▶ **Your assignment**: Beginning with the line that contains "Task: Zoom out from the document image", transcribe the rest of the listing below exactly, including its last line, and exclude any pictures.

▶ **Supplied entries**:
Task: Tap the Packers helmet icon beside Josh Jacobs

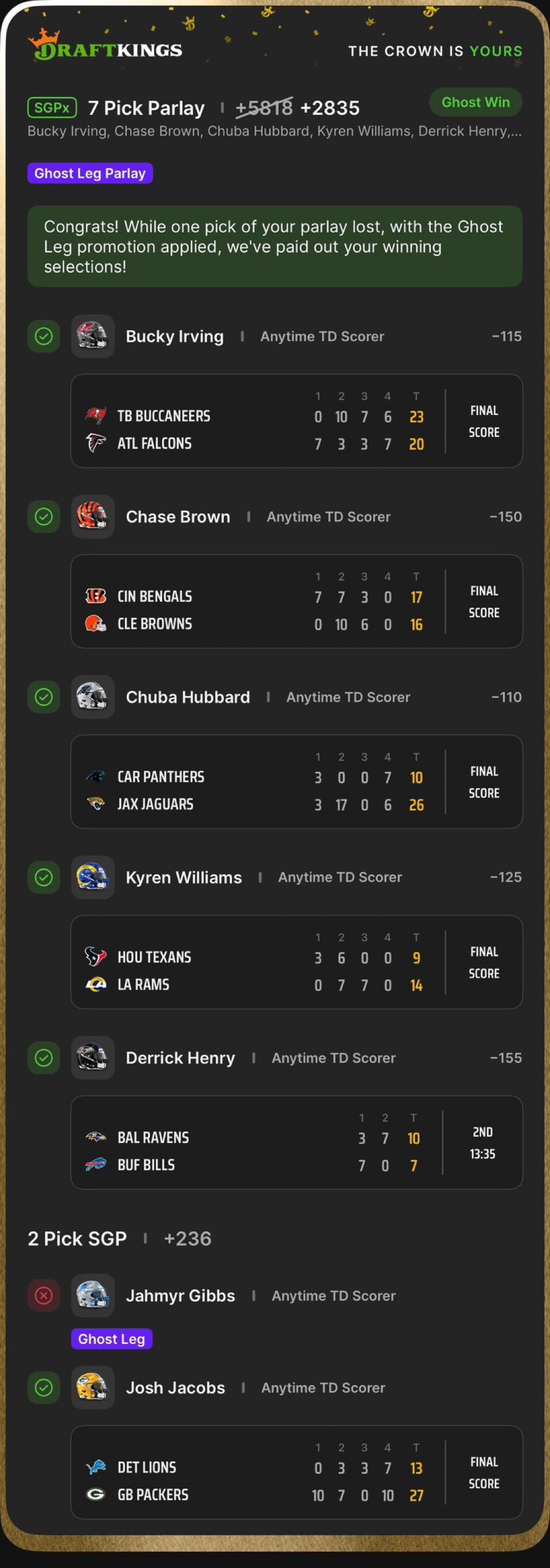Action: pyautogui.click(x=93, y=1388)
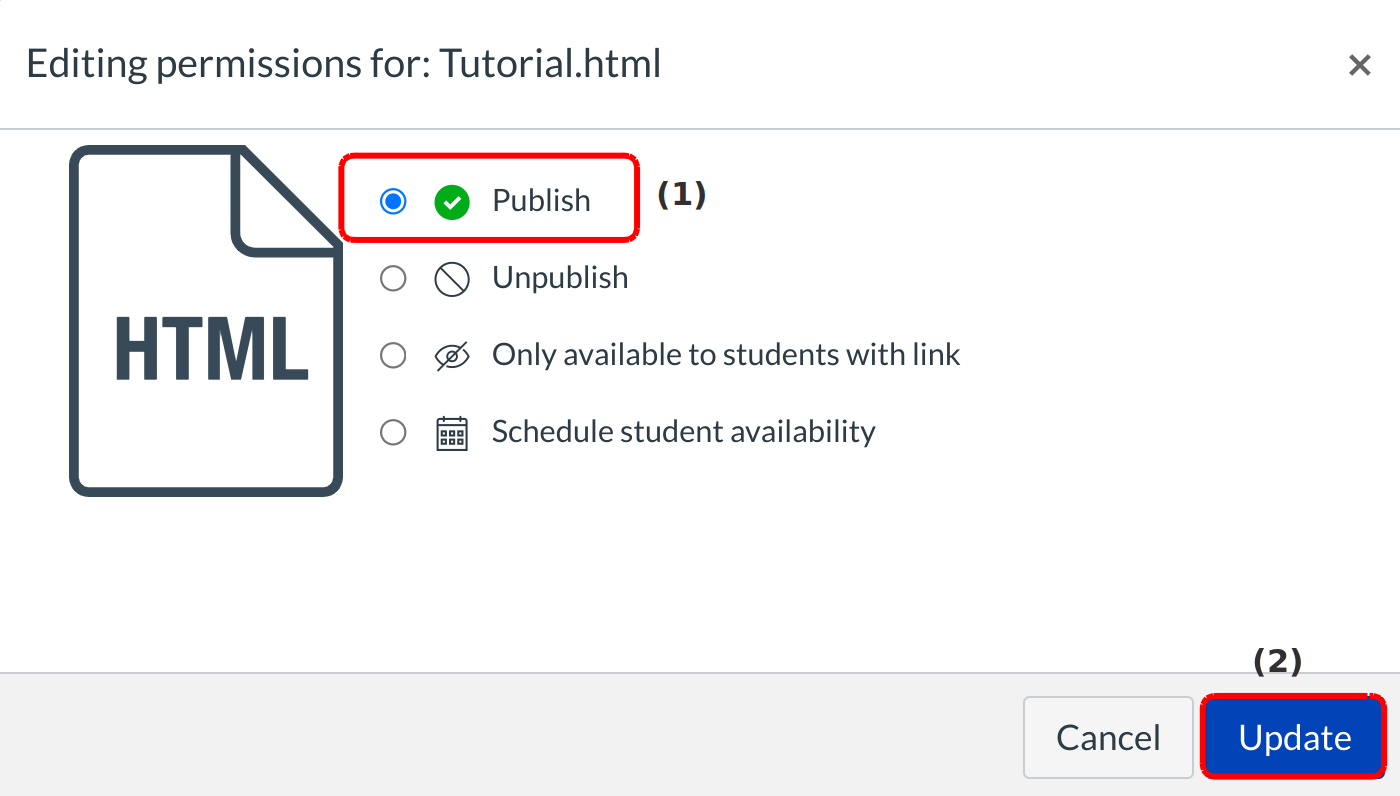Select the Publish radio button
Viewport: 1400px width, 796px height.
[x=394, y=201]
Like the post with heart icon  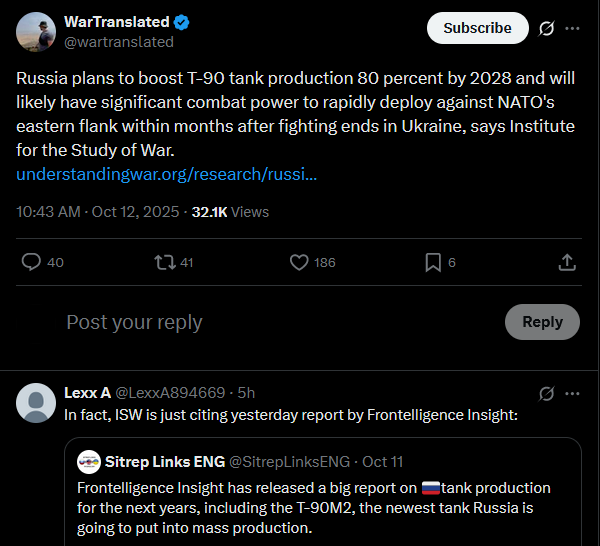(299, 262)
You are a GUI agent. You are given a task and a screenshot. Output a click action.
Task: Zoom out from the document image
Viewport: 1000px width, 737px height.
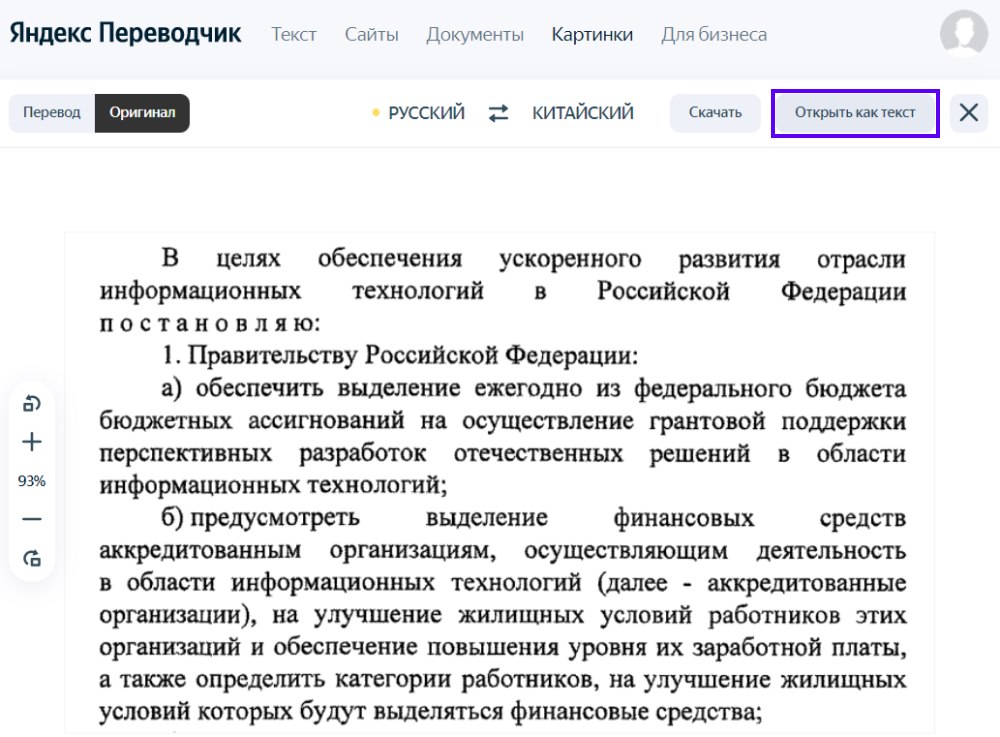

▶ **Written solution**:
Task: Zoom out from the document image
Viewport: 1000px width, 737px height.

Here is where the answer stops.